I'm not enough of a network specialist to go into the cisco vs $insertNameHere debate. But I've built several datacenters in the past decade, and the ones where there was NEVER any problem with the firewalls was the ones where the customer paid for the Cisco kit. The same goes for switches btw. Other have used meraki, ubiquiti, dell/sonicwall and even fortinets, there were always hardware problems after a while. The Cisco based DCs just kept working. They also cost much more, so it's really a matter of calculating the TCOs properly.
-
@dyasny said in ISP Failover with Cisco ASA:
Other have used meraki
Meraki is actually a mid-level Cisco router. If you see problems on Meraki (and we all do), you are seeing Cisco issues. Cisco makes higher and lower level stuff under the Cisco brand. And a very specific range under the Cisco Meraki brand.
-
@dyasny said in ISP Failover with Cisco ASA:
But I've built several datacenters in the past decade, and the ones where there was NEVER any problem with the firewalls was the ones where the customer paid for the Cisco kit.
I'd say we see it about equal to everything else that's decent. The biggest problem with it is the price and performance. It's terrible on both counts. And the cost is so bad that it causes support issues (you can simply pay for spare Ubiquiti gear cheaper than you can support Cisco gear) so you actually tend to get way better "support" from Ubiquiti for less money.
SonicWall is obviously garbage, that's a brand made just for resellers. So discount that. Beyond that, we see them all have issues, and all be decently solid when treated well. Cisco has a bit more of a reputation for quality of support people, but less of a reputation for performance. But as of late, Cisco's security posture has become a bit infamous and using them as a firewall is a bit... questionable.
-
@scottalanmiller said in ISP Failover with Cisco ASA:
Meraki is actually a mid-level Cisco router. If you see problems on Meraki (and we all do), you are seeing Cisco issues. Cisco makes higher and lower level stuff under the Cisco brand. And a very specific range under the Cisco Meraki brand.

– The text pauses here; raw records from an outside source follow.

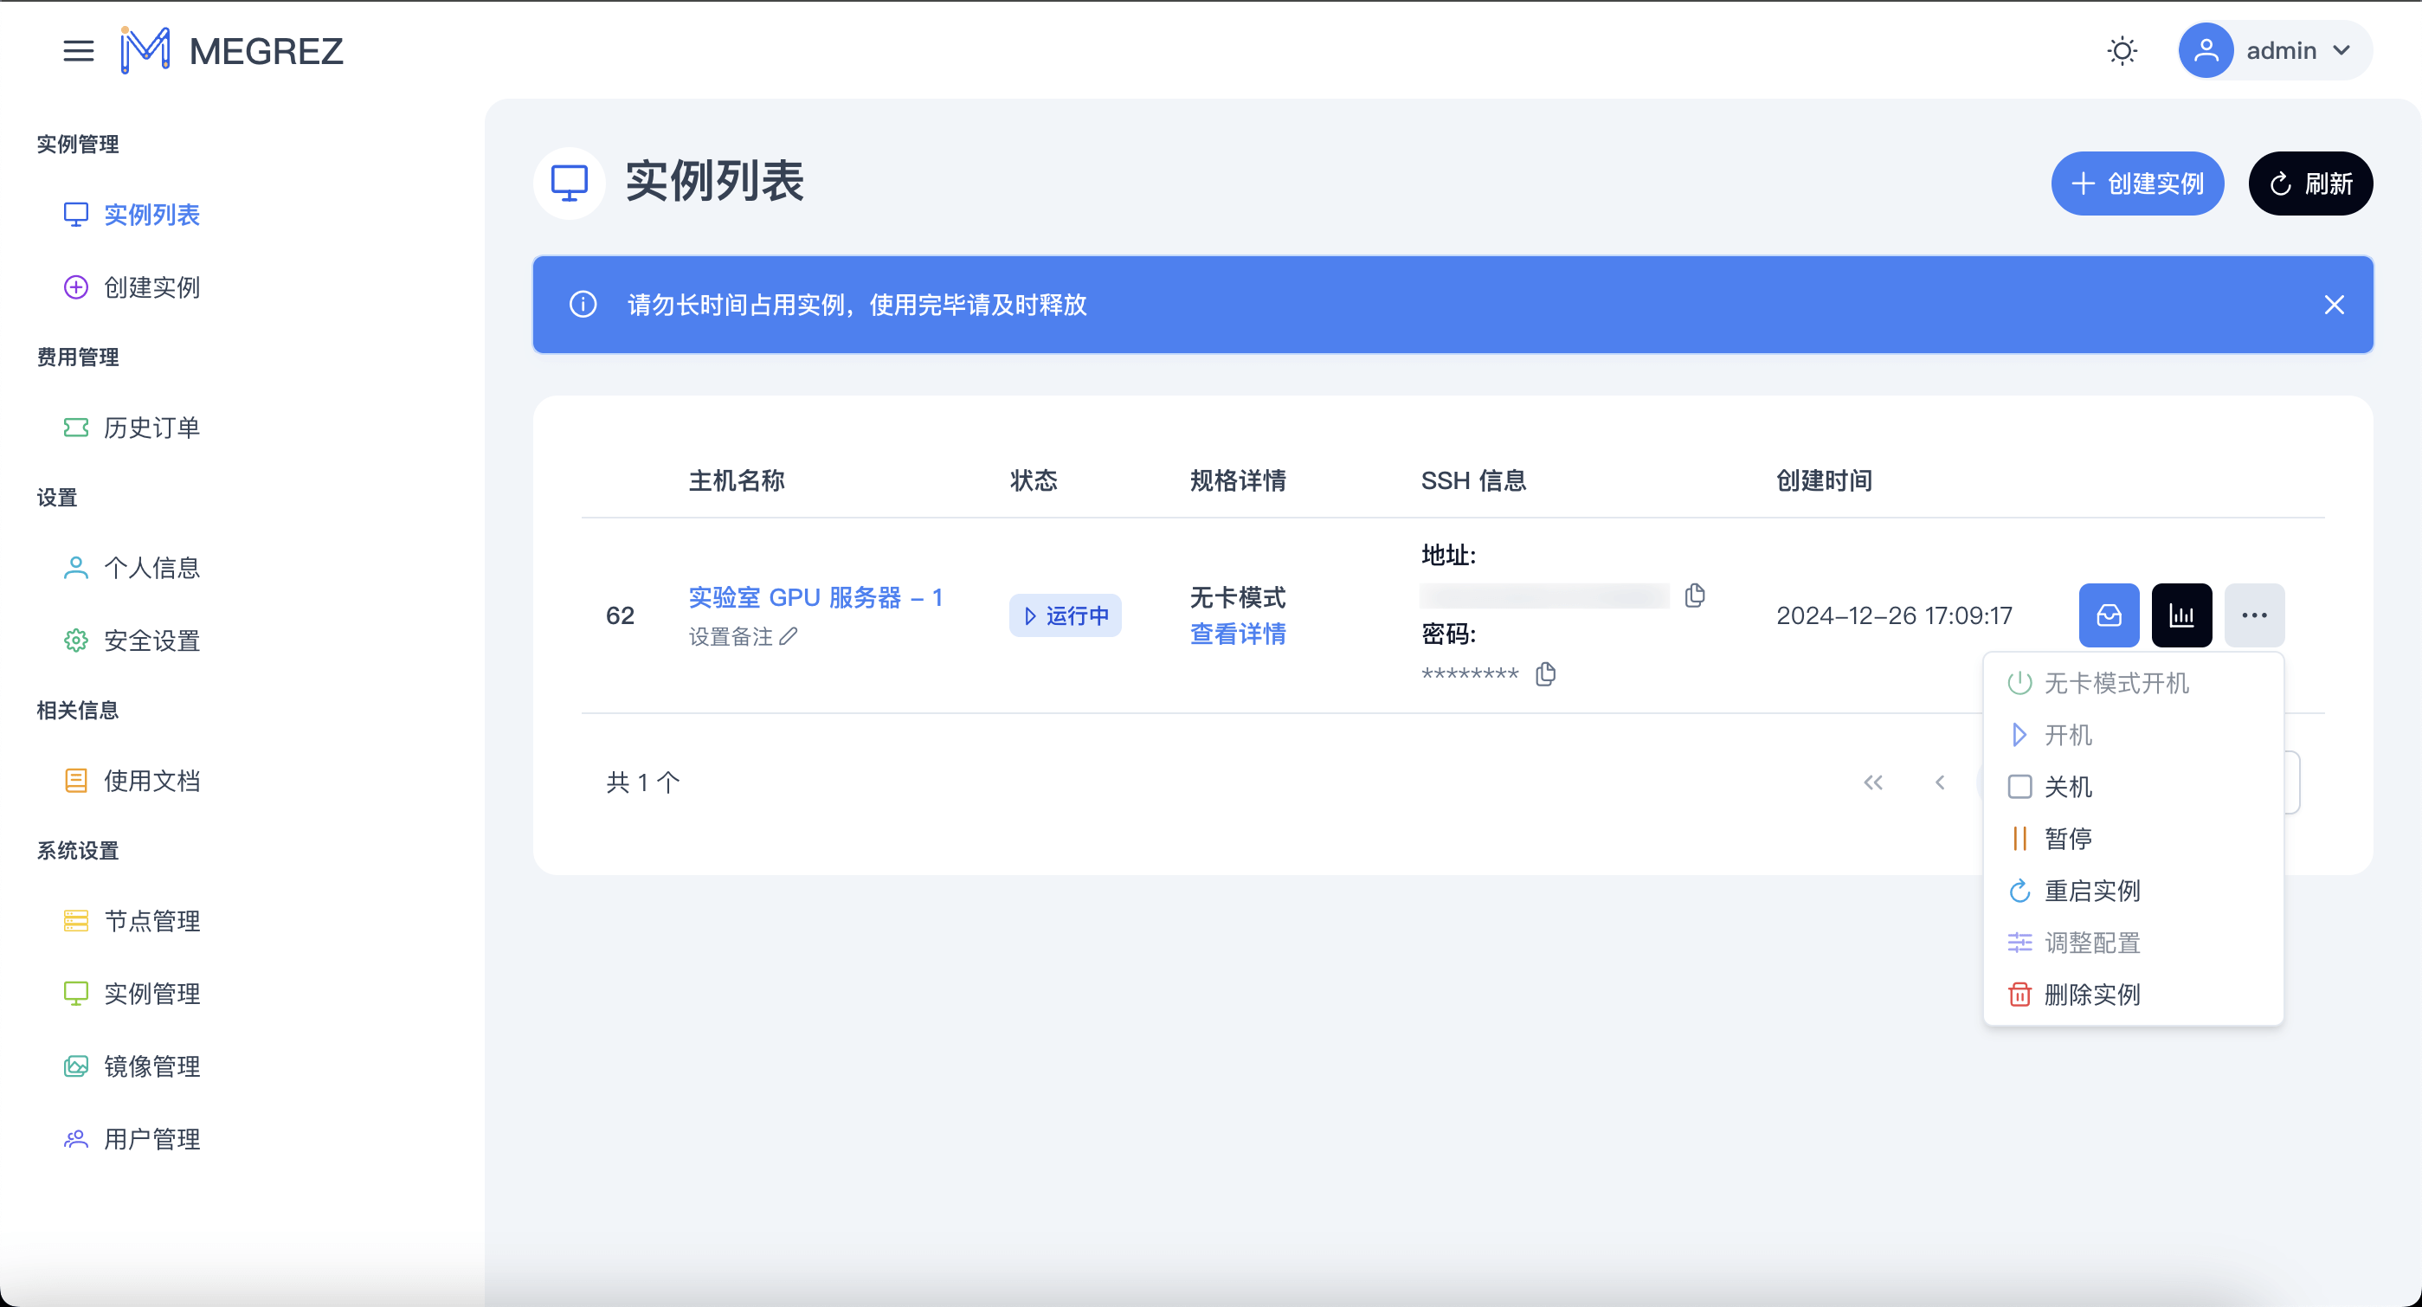This screenshot has height=1307, width=2422.
Task: Open 镜像管理 in the sidebar
Action: pos(151,1066)
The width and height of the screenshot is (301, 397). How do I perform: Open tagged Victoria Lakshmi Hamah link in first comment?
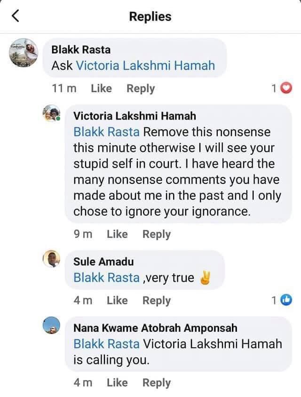click(145, 65)
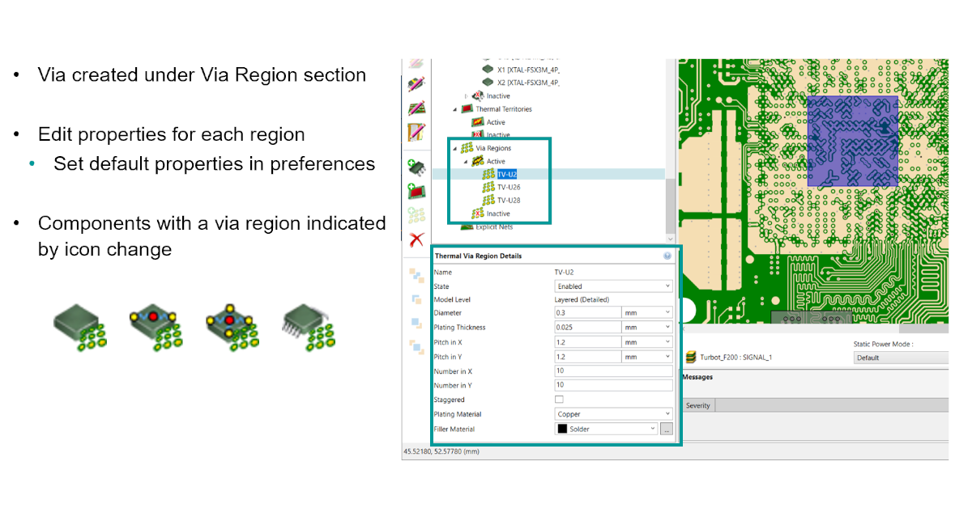Click the ellipsis button beside Filler Material
Image resolution: width=972 pixels, height=508 pixels.
click(x=667, y=429)
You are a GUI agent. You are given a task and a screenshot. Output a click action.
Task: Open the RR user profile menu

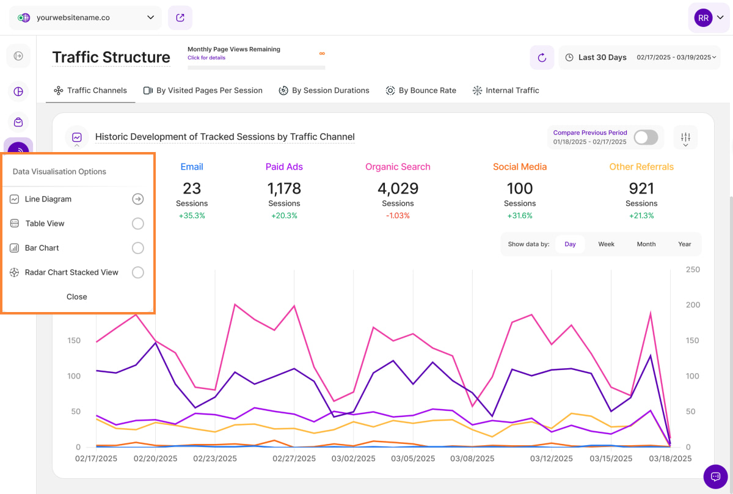pyautogui.click(x=709, y=18)
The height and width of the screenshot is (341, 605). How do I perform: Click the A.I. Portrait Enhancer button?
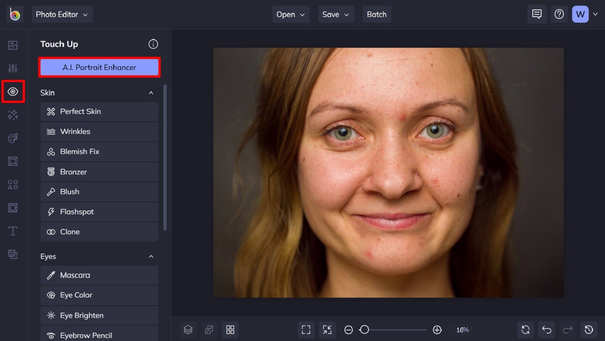pyautogui.click(x=99, y=67)
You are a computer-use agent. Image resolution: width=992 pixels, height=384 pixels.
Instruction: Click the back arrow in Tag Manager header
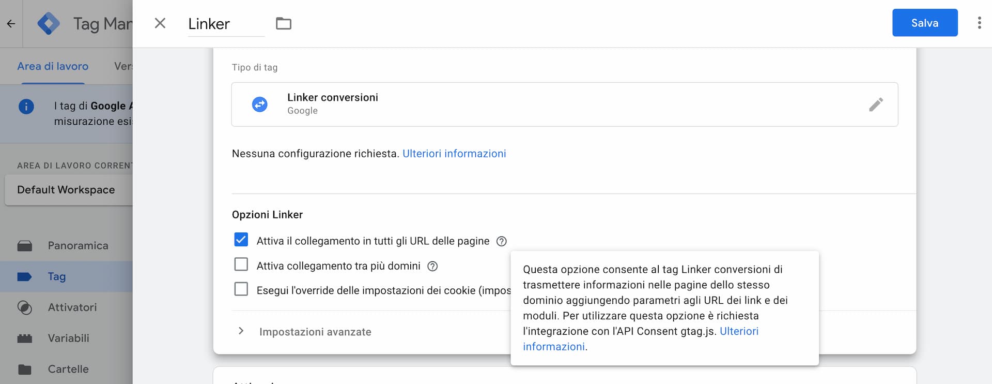click(11, 24)
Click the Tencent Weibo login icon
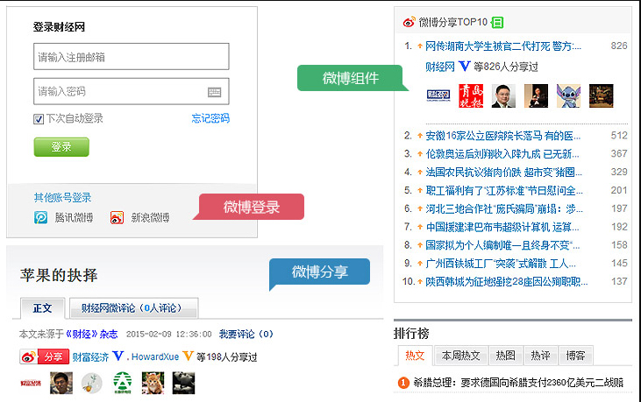The image size is (641, 402). 41,218
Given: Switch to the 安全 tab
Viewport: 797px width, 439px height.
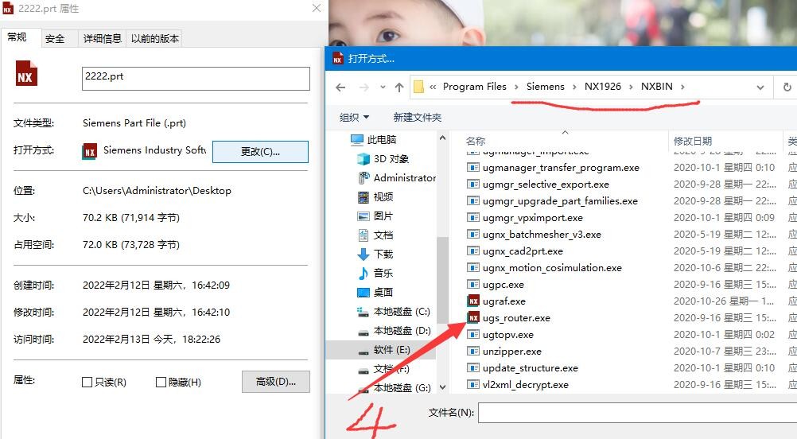Looking at the screenshot, I should tap(55, 38).
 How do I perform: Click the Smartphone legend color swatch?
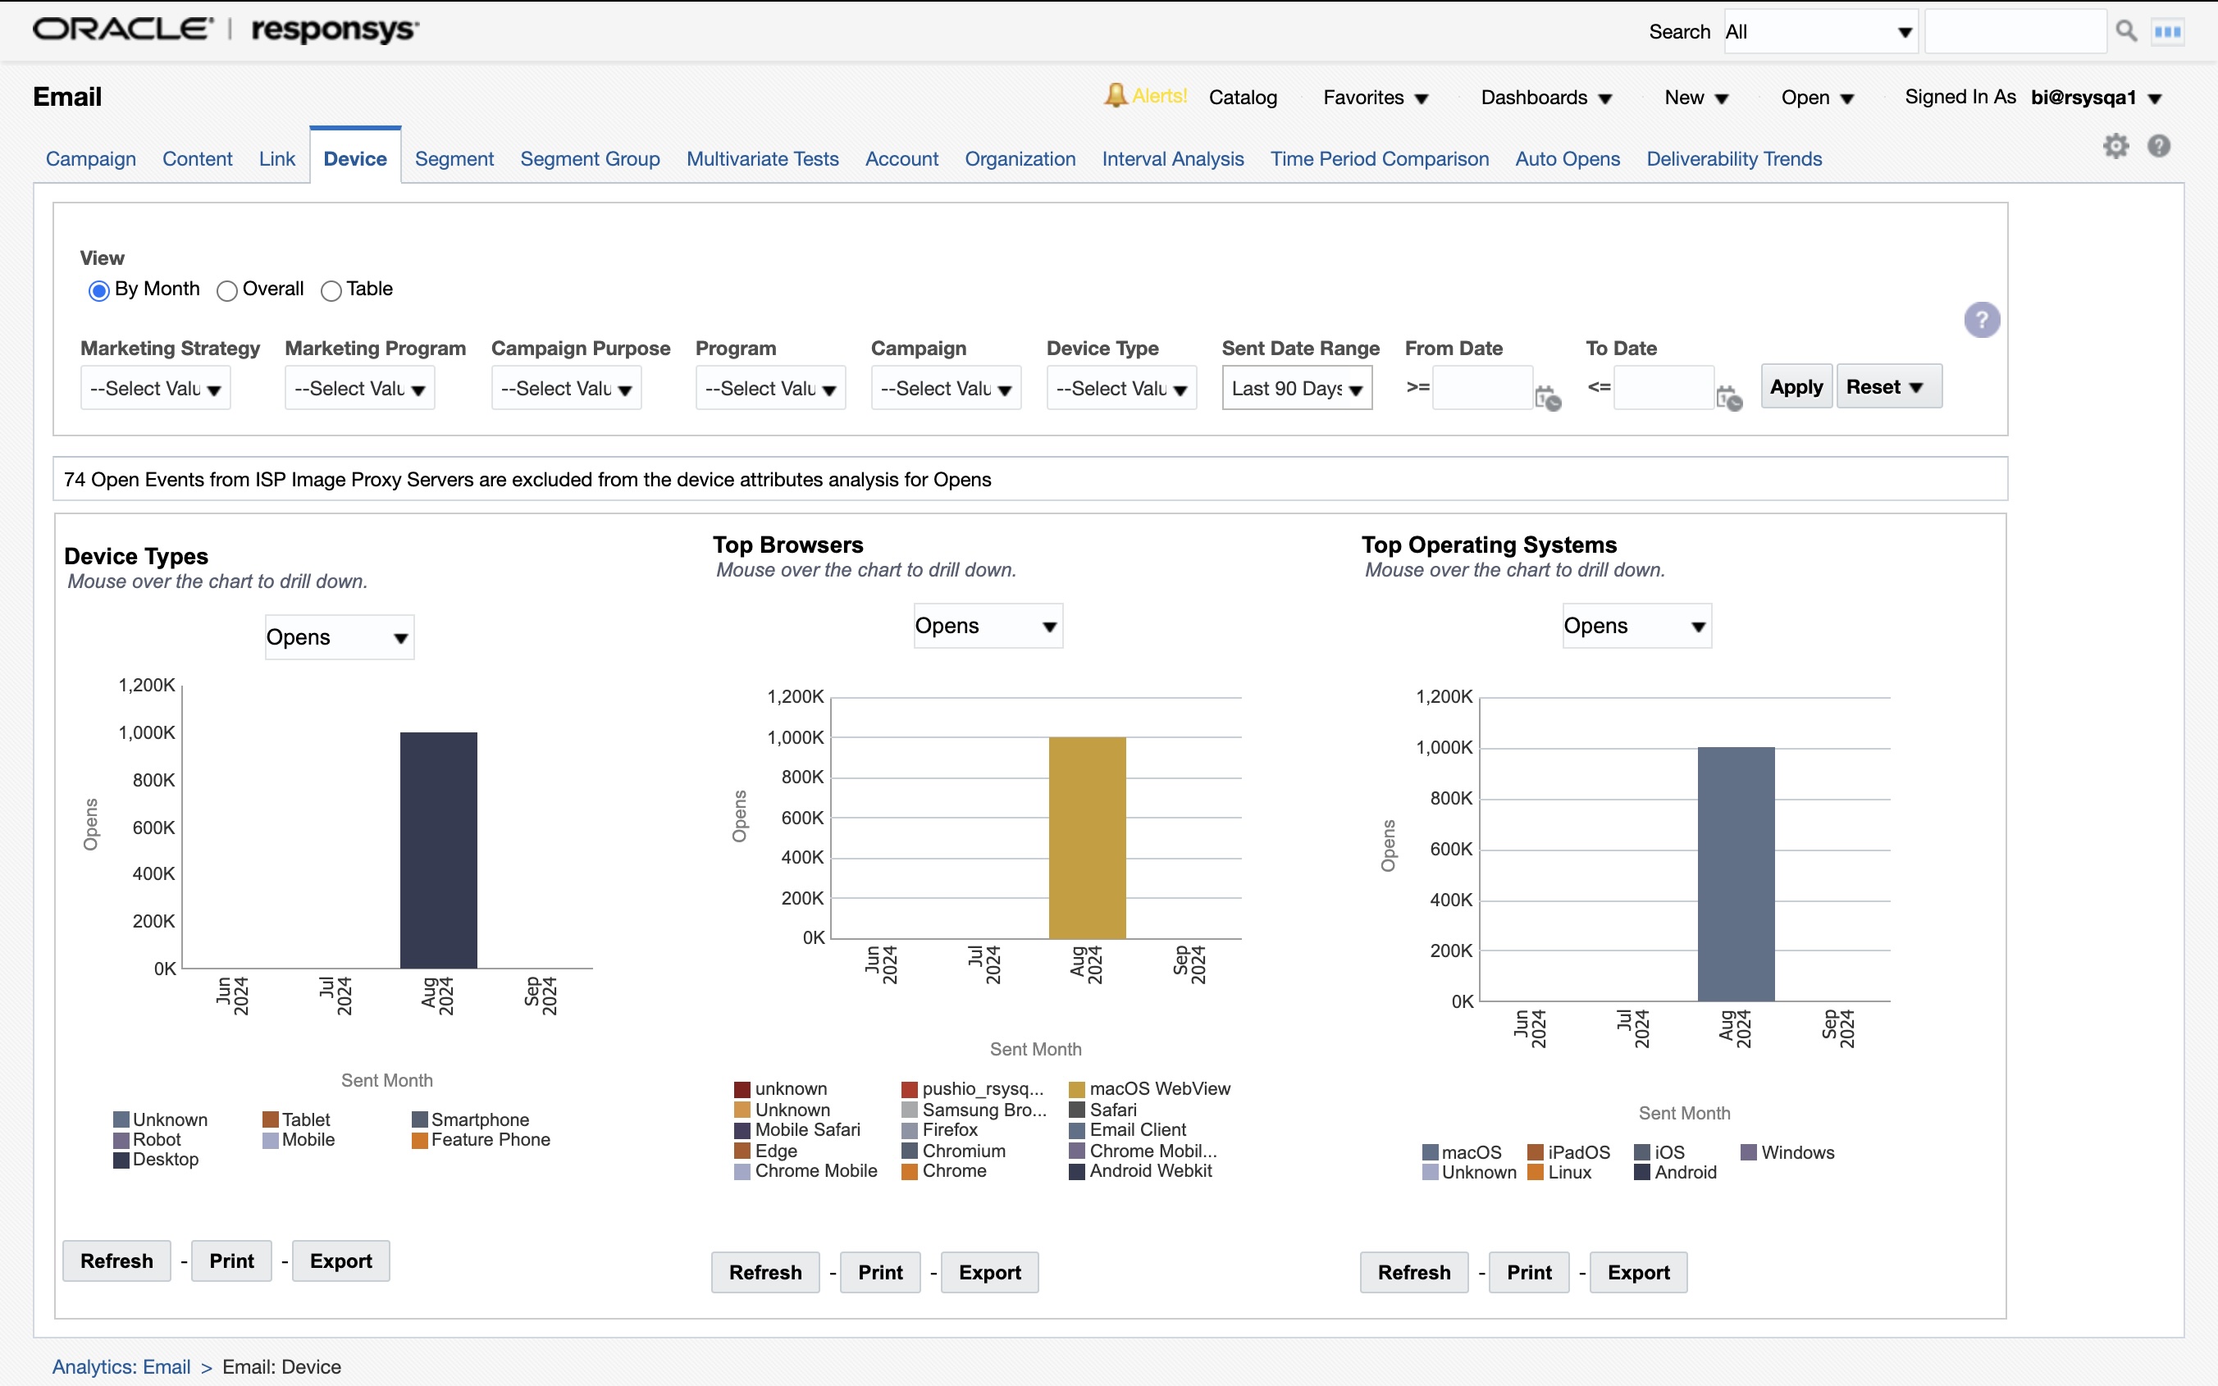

There's a reason I say meraki (or linksys) and not cisco. Those may have been companies acquired by Cisco, but it's not the same tech, and I do not consider it real cisco
-
@scottalanmiller I can only relate to my own experience with them, and while it's not as significant as my experience with server hw or opensource virt stuff, I've gone through several hundred units of various vendors over the years. My experience with cisco has always been good. My experience with Juniper was pretty much on par. The same goes for checkpoint. The rest... not so great.
When I do a consulting gig building a DC, I always try to balance budget oriented solutions with hardware that is not going to be problematic. So when the client can afford cisco, we take it. When not, well, we look for solutions.
-
@dyasny said in ISP Failover with Cisco ASA:
There's a reason I say meraki (or linksys) and not cisco. Those may have been companies acquired by Cisco, but it's not the same tech, and I do not consider it real cisco
That's mostly true. But Cisco considers it real Cisco and it shows their view of themselves. And that, I always think, is important. Cisco doesn't seem themselves as an enterprise player. And I've been in sales meetings with Cisco and that definitely comes through when talking to them.
-
@dyasny said in ISP Failover with Cisco ASA:
My experience with Juniper was pretty much on par. The same goes for checkpoint.
Much more limited on Juniper, but yes, always good.